▶ **Task requirements**
Below are records; reproduce exactly the lines from the one that has "Click the Quartile" through the one that has "Given: Open the New Task dropdown chevron", ends included, and nothing more.

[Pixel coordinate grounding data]

....................

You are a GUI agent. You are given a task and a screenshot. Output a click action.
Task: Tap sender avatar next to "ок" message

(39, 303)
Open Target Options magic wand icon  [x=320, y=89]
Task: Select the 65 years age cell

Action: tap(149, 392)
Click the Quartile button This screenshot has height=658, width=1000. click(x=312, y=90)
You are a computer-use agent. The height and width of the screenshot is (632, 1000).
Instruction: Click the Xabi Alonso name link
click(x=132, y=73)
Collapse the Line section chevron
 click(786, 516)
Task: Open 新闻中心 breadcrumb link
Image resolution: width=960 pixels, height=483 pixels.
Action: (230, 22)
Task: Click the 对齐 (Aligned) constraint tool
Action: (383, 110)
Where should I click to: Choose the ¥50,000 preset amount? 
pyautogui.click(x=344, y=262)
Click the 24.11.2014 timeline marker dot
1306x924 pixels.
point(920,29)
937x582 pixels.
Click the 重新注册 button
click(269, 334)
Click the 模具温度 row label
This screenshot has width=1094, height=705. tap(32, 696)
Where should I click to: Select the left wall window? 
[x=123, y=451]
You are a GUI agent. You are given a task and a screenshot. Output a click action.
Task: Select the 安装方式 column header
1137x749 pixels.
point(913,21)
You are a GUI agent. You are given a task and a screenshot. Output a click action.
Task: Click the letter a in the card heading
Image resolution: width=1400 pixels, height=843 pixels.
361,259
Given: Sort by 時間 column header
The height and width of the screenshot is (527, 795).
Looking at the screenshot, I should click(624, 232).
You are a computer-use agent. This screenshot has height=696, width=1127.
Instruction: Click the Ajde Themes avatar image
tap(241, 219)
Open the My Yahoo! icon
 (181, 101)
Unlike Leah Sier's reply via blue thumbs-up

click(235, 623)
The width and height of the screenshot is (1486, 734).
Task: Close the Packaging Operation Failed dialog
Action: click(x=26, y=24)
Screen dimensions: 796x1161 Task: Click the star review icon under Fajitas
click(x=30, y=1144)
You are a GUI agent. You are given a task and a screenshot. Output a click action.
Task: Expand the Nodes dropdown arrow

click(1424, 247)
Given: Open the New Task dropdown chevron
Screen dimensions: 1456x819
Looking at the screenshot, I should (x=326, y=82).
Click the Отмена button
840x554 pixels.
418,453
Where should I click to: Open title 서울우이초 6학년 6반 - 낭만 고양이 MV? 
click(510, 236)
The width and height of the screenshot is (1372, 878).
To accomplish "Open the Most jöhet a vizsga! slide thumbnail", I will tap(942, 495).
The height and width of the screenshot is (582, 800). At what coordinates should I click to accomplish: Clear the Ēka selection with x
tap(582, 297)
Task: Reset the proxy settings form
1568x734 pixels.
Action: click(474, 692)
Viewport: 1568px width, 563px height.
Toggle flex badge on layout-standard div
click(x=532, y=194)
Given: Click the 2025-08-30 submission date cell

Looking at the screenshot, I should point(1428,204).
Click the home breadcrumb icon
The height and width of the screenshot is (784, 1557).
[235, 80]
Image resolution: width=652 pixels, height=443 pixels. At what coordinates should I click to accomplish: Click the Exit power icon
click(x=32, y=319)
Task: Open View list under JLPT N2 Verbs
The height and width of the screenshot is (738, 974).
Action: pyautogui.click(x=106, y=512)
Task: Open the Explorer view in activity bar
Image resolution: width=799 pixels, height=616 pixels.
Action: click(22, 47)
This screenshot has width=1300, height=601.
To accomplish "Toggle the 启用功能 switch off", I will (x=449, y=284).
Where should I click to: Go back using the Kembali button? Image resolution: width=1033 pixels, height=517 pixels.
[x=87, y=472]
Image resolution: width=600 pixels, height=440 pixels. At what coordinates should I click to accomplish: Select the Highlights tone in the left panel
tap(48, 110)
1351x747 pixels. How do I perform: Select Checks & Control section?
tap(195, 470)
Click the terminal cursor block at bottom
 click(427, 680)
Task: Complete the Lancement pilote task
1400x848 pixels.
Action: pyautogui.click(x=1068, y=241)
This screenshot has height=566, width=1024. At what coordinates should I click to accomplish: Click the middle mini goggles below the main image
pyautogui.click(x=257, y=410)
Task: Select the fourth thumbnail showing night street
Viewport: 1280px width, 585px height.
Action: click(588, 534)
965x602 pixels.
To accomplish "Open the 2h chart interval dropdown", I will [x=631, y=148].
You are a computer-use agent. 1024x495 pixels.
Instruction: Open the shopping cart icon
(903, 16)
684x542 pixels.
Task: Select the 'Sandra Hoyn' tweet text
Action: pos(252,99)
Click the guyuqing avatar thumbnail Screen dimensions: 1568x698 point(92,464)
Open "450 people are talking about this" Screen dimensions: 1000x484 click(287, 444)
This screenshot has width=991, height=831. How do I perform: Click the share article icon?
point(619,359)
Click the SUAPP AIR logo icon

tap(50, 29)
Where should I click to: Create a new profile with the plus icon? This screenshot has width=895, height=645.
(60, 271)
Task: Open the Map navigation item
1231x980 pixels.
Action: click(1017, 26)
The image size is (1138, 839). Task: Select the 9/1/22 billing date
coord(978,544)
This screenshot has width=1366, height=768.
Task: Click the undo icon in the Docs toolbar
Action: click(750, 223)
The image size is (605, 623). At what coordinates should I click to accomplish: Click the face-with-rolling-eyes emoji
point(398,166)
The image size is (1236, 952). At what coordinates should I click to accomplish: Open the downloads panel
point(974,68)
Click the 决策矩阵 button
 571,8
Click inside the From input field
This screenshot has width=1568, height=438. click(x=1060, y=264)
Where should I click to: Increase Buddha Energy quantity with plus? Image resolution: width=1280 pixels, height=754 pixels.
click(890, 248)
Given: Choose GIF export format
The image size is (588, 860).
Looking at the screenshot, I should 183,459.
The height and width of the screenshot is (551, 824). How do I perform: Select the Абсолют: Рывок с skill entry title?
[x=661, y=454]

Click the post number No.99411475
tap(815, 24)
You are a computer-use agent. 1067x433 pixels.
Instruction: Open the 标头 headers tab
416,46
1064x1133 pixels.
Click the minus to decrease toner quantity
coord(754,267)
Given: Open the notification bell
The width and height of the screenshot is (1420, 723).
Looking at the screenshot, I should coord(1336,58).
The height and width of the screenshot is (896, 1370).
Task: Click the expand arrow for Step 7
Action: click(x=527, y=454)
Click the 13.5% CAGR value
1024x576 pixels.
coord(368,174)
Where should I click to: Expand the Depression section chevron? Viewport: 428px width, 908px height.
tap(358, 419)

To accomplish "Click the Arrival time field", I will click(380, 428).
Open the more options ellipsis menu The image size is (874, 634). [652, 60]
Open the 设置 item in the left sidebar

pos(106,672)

....................

▶ **Solution below**
Click the Quartile button This screenshot has height=658, width=1000. click(x=312, y=90)
You are a computer-use agent. The height and width of the screenshot is (632, 1000).
Instruction: Click the Xabi Alonso name link
click(x=132, y=73)
Collapse the Line section chevron
 click(786, 516)
Task: Open 新闻中心 breadcrumb link
Image resolution: width=960 pixels, height=483 pixels.
Action: (230, 22)
Task: Click the 对齐 (Aligned) constraint tool
Action: (383, 110)
Where should I click to: Choose the ¥50,000 preset amount? 
pyautogui.click(x=344, y=262)
Click the 24.11.2014 timeline marker dot
1306x924 pixels.
point(920,29)
937x582 pixels.
Click the 重新注册 button
click(269, 334)
Click the 模具温度 row label
This screenshot has width=1094, height=705. tap(32, 696)
Where should I click to: Select the left wall window? 
[x=123, y=451]
You are a GUI agent. You are given a task and a screenshot. Output a click action.
Task: Select the 安装方式 column header
1137x749 pixels.
point(913,21)
You are a GUI agent. You are given a task and a screenshot. Output a click action.
Task: Click the letter a in the card heading
Image resolution: width=1400 pixels, height=843 pixels.
361,259
Given: Sort by 時間 column header
The height and width of the screenshot is (527, 795).
Looking at the screenshot, I should click(624, 232).
You are a computer-use agent. This screenshot has height=696, width=1127.
Instruction: Click the Ajde Themes avatar image
tap(241, 219)
Open the My Yahoo! icon
 (181, 101)
Unlike Leah Sier's reply via blue thumbs-up

click(235, 623)
The width and height of the screenshot is (1486, 734).
Task: Close the Packaging Operation Failed dialog
Action: click(x=26, y=24)
Screen dimensions: 796x1161 Task: Click the star review icon under Fajitas
click(x=30, y=1144)
You are a GUI agent. You are given a task and a screenshot. Output a click action.
Task: Expand the Nodes dropdown arrow

click(1424, 247)
Given: Open the New Task dropdown chevron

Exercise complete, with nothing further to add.